No andarás chismeando entre tu pueblo. No atentarás contra la vida de tu prójimo. Yo Jehová. (Levítico 19:16)
En nuestra vida diaria, las palabras que decimos tienen un poder inmenso. Pueden construir o destruir, sanar o herir. Dos de las formas más destructivas en que podemos usar nuestras palabras son el chisme y la calumnia. Estos no solo afectan a aquellos de quienes hablamos, sino que también corrompen nuestro propio corazón y dañan nuestra relación con Dios. El chisme es hablar de los asuntos de los demás, generalmente con la intención de esparcir información negativa o privada. La calumnia, por otro lado, es mentir o exagerar para dañar la reputación de alguien. Ambas son pecados graves que se oponen al amor y la verdad que Dios nos manda a vivir.
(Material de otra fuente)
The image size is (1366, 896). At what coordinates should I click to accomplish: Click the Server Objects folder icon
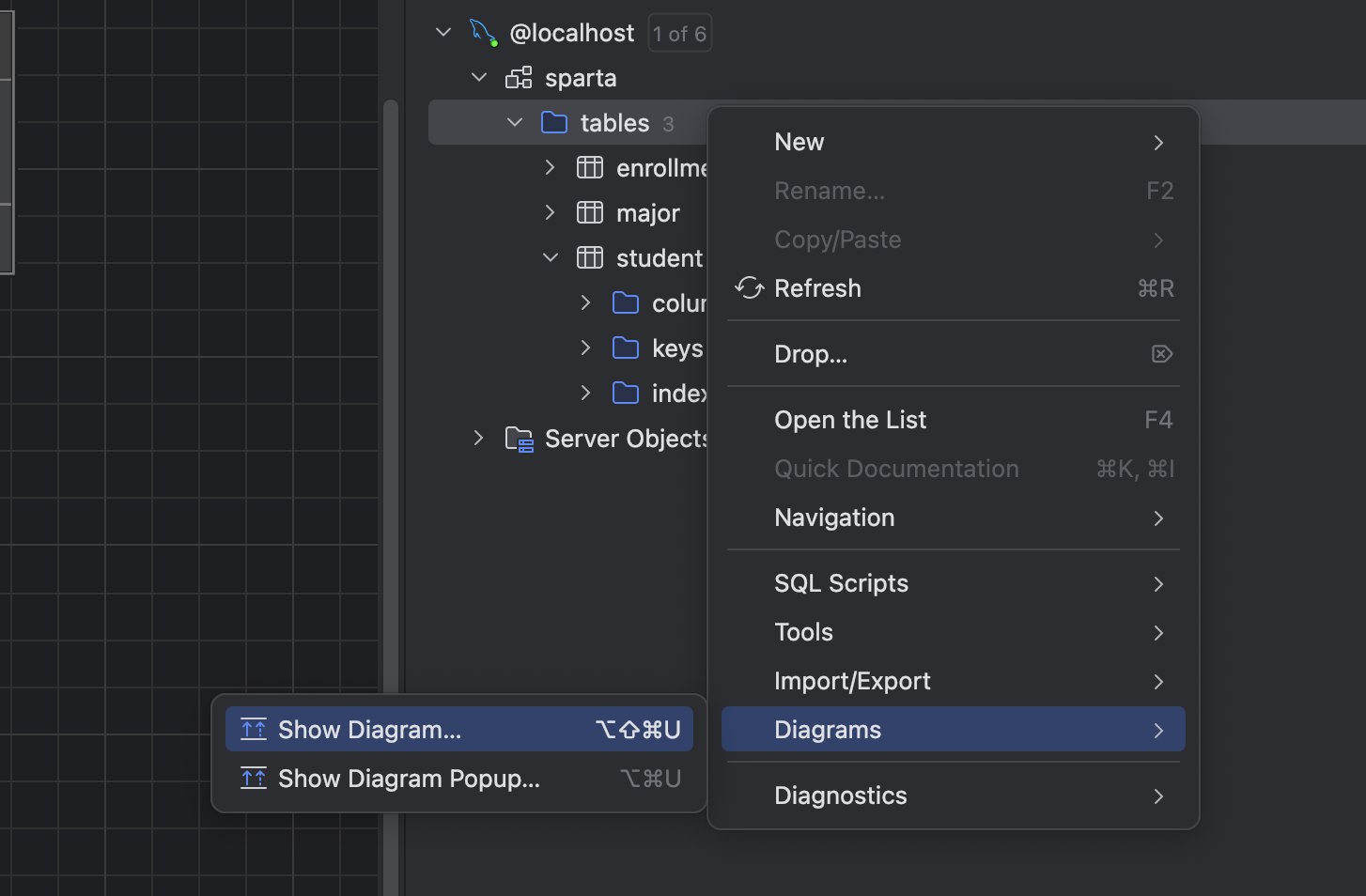tap(519, 439)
El hombre perverso levanta contienda, y el chismoso aparta a los mejores amigos (Proverbios 16:28). En este pasaje, las Escrituras nos advierten de que el chisme no solo causa daño a la persona de la que se habla, sino que tiene el potencial de destruir relaciones. Precisamente, esta son unas de las cosas que Dios aborrece: «El testigo falso que habla mentiras, y el que siembra discordia entre hermanos» (Proverbios 6:19). Dios aborrece la mentira y la maldad en todas sus formas. No obstante, la calumnia, que es una mentira con la intención de dañar, es particularmente despreciable para Él. Y cuando mentimos sobre otros, estamos practicando una forma de violencia contra ellos, que Dios claramente condena.
El chisme y la calumnia son pecados serios que dañan tanto a quienes los propagan como a quienes son objeto de ellos. Como cristianos, debemos esforzarnos por usar nuestras palabras para edificar y bendecir a los demás, recordando siempre que seremos responsables ante Dios por cada palabra que digamos, pues dijo el Señor: «Mas yo os digo que de toda palabra ociosa que hablen los hombres, de ella darán cuenta en el día del juicio. Porque por tus palabras serás justificado, y por tus palabras serás condenado» (Mateo 12:36–37).
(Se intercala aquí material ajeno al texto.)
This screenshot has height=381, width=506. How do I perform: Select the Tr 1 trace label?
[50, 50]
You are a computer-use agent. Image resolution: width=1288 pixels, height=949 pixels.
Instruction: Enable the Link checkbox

Mis hermanos, si hemos caído en estos pecados, pidamos a Dios que nos perdone por las veces que hemos permitido que palabras destructivas salieran de nuestras bocas, por hacernos despreciables a sus ojos. Asimismo, pidamos que nos ayude a controlar nuestras lenguas (Salmos 141:3), y a hablar siempre con amor y verdad (Colosenses 4:6), para que nuestras palabras sean siempre para edificar y no para destruir. Recordando que todo lo que les hacemos a nuestros hermanos, al Señor se lo hacemos.